C’è un paradosso curioso in Jannik Sinner: è allo stesso tempo il simbolo di un’Italia che cambia e lo specchio dell’italiano medio.
Un ragazzo semplice, educato, concreto. Nessun eccesso, nessuna frase fuori posto. Dietro quella calma apparente, però, sembra esserci molto di più di un carattere riservato: c’è una storia che parla di identità, di appartenenza, e di differenze che convivono.
Sinner è nato e cresciuto a San Candido, in Alto Adige, una terra dove ogni giorno si impara, più o meno consapevolmente, a vivere nella complessità.
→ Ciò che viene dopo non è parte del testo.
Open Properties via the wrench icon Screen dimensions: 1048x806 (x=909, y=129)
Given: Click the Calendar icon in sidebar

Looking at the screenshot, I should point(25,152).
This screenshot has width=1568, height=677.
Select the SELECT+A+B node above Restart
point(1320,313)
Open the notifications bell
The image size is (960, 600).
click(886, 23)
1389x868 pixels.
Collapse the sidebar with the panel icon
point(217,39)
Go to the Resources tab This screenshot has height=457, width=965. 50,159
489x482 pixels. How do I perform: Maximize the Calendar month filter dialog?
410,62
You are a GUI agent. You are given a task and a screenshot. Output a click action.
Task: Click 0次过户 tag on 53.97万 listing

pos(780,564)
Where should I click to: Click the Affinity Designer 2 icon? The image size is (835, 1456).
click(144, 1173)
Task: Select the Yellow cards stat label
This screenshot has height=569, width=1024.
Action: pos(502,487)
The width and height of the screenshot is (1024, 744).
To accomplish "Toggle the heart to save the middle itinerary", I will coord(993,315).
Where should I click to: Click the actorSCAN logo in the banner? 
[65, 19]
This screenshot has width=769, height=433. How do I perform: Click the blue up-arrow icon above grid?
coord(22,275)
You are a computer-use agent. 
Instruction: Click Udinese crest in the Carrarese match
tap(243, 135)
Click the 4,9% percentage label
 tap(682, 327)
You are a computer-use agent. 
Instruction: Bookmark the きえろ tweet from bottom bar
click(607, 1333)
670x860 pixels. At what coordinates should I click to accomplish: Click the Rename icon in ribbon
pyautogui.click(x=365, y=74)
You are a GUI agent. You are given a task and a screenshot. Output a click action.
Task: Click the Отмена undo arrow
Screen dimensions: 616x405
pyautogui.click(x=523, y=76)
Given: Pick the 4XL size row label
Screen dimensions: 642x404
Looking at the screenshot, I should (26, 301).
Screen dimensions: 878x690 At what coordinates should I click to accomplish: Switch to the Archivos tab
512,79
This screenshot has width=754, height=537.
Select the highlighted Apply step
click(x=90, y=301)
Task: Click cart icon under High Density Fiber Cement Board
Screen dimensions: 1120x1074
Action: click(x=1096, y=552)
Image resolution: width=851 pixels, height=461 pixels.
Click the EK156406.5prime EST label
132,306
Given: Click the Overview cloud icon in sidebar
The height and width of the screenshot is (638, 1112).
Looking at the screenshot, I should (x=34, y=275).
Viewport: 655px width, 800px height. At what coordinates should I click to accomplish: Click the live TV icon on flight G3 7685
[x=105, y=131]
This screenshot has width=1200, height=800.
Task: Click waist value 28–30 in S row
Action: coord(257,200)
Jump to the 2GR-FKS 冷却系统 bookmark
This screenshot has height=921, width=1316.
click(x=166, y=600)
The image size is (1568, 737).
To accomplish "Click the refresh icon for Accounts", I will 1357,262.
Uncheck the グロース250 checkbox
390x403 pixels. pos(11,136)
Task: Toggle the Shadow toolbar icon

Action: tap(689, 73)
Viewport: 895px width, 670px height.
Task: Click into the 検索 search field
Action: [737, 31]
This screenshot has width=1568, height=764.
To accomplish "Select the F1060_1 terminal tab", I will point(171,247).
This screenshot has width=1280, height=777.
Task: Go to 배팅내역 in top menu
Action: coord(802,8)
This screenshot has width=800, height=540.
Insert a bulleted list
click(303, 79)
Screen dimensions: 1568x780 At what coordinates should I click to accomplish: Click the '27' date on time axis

Lì l’italiano e il tedesco non sono solo due lingue: sono due modi di pensare, due memorie storiche, due sensibilità che si incrociano e a volte si scontrano.
È un territorio dove il concetto di “italianità” è sfumato, dove convivere significa cercare un equilibrio quotidiano tra culture, identità e prospettive.
In un certo senso, Sinner è figlio di quella convivenza.
Non si schiera, non rivendica, non alza la voce. È come se avesse imparato, fin da piccolo, che la vera forza sta nel rispetto e nella misura, nel non imporre la propria identità ma nel viverla con naturalezza.
È una lezione preziosa in un Paese che spesso fatica ad accettare la differenza, che tende a semplificare: o bianco o nero, o con noi o contro di noi.
E forse per questo le sue scelte ci colpiscono così tanto.
Quando ha deciso di partecipare al Six Kings — un’esibizione negli Emirati molto remunerativa, ma senza valore nel ranking — e poi di rinunciare alla Coppa Davis per prepararsi ai prossimi tornei, si è acceso un dibattito acceso.
“Ma come? Quando può rappresentare l’Italia si tira indietro?”
Confesso: l’ho pensato anch’io, per un attimo. E lo dico da rappresentante dell’ ”italiano medio” che prima del successo di Sinner non sapeva nemmeno come si contano i punti a tennis.
Poi mi sono fermata.
Forse la sua scelta non è una mancanza di amore per la nazione, ma un atto di libertà personale.
In fondo, valorizzare le differenze significa anche questo: riconoscere che ognuno ha diritto di dare priorità diverse, di scegliere per sé senza essere per forza etichettato come egoista o opportunista.
Sinner ci invita, senza volerlo, a superare l’idea che ci sia un solo modo di essere “italiani”.
Ci ricorda che identità e appartenenza possono convivere anche quando sembrano opposte.
Che si può essere italiani parlando tedesco, che si può rappresentare un Paese anche scegliendo di non esserci sempre, che la coerenza non è fare tutto quello che gli altri si aspettano, ma restare fedeli a sé.
Forse la vera lezione di Jannik Sinner sta proprio qui: nel mostrarci che la diversità non è una bandiera da sventolare, ma un modo silenzioso di stare nel mondo con autenticità.
E che la vera valorizzazione delle differenze comincia da noi, dal lasciare spazio a scelte che non capiamo del tutto, ma che possiamo imparare a rispettare, un passo alla volta.